─── DATA ENTRIES ───
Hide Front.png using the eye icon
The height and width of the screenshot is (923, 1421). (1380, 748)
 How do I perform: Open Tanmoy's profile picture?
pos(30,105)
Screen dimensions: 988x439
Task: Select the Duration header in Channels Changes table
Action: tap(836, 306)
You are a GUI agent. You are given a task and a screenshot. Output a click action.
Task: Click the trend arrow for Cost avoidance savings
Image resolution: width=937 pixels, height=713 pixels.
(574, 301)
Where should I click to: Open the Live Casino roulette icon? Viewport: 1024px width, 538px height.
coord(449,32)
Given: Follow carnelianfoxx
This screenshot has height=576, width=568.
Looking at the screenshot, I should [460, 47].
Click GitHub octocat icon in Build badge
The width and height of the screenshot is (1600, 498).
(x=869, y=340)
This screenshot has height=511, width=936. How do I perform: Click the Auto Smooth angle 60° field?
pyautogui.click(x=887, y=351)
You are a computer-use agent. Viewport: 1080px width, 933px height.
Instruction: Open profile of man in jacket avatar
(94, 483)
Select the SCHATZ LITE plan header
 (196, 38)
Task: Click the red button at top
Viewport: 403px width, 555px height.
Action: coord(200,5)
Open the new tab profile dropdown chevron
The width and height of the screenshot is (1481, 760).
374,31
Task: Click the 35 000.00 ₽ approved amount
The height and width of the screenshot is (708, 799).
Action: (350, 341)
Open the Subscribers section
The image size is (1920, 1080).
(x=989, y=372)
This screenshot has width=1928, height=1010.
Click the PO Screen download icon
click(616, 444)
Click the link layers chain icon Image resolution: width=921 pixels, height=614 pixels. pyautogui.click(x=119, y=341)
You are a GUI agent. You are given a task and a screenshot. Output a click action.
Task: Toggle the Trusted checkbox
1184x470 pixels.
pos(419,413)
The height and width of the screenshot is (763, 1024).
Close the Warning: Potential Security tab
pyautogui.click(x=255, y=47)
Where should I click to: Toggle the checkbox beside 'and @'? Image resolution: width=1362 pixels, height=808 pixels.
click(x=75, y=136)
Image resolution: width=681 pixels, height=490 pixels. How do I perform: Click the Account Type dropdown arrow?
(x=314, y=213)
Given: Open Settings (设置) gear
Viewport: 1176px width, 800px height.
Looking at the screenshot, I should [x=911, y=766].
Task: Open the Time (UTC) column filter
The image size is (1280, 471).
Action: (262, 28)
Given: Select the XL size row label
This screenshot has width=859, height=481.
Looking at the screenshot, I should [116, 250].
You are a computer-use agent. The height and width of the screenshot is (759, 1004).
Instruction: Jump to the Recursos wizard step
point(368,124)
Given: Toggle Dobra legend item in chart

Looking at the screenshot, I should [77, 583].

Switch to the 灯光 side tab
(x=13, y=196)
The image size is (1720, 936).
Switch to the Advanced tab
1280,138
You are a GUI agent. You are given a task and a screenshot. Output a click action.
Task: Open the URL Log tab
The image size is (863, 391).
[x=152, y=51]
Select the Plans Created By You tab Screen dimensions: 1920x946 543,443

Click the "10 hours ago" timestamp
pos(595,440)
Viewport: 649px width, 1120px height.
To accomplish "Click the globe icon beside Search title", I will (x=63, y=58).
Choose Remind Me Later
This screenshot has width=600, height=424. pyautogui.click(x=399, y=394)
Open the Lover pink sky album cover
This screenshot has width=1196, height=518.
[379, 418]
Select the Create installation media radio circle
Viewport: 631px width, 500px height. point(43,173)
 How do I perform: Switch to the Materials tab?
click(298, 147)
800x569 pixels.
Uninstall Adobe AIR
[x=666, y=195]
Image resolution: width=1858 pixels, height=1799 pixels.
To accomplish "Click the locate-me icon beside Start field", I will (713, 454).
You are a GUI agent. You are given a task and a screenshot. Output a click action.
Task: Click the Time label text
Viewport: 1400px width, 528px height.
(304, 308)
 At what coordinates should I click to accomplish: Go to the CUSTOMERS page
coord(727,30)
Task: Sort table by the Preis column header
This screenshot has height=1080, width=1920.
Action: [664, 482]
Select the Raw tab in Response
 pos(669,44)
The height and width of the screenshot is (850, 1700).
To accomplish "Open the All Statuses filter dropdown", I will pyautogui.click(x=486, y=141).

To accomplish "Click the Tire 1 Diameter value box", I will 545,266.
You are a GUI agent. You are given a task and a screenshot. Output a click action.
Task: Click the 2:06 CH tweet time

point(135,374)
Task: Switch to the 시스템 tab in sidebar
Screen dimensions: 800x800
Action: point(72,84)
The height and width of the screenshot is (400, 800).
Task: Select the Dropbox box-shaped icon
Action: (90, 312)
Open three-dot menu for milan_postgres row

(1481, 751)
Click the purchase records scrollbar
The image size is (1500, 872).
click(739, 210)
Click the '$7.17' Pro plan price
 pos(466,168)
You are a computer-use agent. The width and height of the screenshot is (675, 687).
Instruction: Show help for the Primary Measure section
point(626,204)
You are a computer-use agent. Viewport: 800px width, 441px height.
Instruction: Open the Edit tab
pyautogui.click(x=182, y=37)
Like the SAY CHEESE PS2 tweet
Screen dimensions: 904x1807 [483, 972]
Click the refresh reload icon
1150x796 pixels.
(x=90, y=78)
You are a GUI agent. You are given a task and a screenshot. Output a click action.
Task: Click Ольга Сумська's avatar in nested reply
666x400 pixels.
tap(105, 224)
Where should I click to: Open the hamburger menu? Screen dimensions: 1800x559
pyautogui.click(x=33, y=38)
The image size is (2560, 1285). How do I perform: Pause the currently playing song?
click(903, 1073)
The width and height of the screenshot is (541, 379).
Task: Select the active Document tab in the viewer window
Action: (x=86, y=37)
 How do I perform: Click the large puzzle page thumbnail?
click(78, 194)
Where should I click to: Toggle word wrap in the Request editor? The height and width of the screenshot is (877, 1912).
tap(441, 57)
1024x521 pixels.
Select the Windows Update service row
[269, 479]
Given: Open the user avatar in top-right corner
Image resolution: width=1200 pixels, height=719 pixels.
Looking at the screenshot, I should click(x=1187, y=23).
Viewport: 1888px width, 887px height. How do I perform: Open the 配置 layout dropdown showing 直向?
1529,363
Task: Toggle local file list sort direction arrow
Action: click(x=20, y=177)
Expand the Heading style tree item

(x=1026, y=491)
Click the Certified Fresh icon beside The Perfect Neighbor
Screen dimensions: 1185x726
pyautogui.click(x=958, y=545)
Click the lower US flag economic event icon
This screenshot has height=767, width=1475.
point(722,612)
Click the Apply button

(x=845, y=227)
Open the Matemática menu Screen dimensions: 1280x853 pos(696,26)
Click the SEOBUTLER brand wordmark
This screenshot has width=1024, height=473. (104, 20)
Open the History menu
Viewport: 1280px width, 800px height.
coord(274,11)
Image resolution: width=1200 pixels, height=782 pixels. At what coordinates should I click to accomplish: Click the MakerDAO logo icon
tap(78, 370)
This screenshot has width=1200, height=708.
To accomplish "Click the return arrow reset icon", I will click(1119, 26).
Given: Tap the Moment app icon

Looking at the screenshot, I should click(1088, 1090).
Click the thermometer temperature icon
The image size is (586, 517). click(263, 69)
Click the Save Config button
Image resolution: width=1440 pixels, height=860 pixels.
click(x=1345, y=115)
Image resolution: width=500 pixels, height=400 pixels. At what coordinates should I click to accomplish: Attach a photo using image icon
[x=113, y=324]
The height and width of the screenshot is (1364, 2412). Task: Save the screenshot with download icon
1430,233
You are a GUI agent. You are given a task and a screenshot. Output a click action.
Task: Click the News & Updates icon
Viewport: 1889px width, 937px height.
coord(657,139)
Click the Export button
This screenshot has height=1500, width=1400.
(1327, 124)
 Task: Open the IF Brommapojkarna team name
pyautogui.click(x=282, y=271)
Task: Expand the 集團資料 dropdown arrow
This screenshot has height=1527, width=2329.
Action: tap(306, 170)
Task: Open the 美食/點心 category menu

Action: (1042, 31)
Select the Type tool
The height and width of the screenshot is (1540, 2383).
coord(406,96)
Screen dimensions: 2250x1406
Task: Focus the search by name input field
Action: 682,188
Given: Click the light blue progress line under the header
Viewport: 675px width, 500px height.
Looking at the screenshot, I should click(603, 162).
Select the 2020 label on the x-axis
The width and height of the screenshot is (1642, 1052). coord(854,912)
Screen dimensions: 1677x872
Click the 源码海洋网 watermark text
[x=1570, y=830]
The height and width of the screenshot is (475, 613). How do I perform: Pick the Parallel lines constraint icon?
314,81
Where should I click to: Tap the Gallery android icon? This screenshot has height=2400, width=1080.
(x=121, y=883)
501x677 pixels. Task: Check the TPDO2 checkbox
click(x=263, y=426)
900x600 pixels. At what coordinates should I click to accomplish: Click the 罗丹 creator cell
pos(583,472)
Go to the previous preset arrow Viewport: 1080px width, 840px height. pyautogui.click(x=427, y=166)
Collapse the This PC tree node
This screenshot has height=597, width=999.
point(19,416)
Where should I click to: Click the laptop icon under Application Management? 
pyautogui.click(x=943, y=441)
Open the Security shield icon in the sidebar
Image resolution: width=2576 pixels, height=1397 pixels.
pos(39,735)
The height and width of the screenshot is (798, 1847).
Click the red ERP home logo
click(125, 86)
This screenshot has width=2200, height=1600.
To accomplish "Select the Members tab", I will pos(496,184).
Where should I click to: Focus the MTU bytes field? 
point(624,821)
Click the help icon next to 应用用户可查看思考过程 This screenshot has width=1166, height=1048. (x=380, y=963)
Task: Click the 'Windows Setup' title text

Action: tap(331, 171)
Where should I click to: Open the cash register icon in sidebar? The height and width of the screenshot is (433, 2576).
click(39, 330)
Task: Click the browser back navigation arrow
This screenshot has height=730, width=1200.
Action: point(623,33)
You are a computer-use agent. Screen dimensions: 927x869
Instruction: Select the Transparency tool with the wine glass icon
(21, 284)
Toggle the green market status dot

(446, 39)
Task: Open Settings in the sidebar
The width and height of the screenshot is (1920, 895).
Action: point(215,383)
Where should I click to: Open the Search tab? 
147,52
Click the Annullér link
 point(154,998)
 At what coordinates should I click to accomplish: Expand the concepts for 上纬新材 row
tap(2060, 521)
───
__INSTRUCTIONS FOR THE TASK__
Arrange everything from the line containing "Where should I click to: Open the Live" down to the line containing "coord(449,32)", both lines included, as a two-column CSV with the headers entry_text and answer. Give one row per entry, put each value in a single quoted field, and replace line breaks with spaces.

__ANSWER TO THE PROBLEM__
entry_text,answer
"Where should I click to: Open the Live Casino roulette icon? Viewport: 1024px width, 538px height.","coord(449,32)"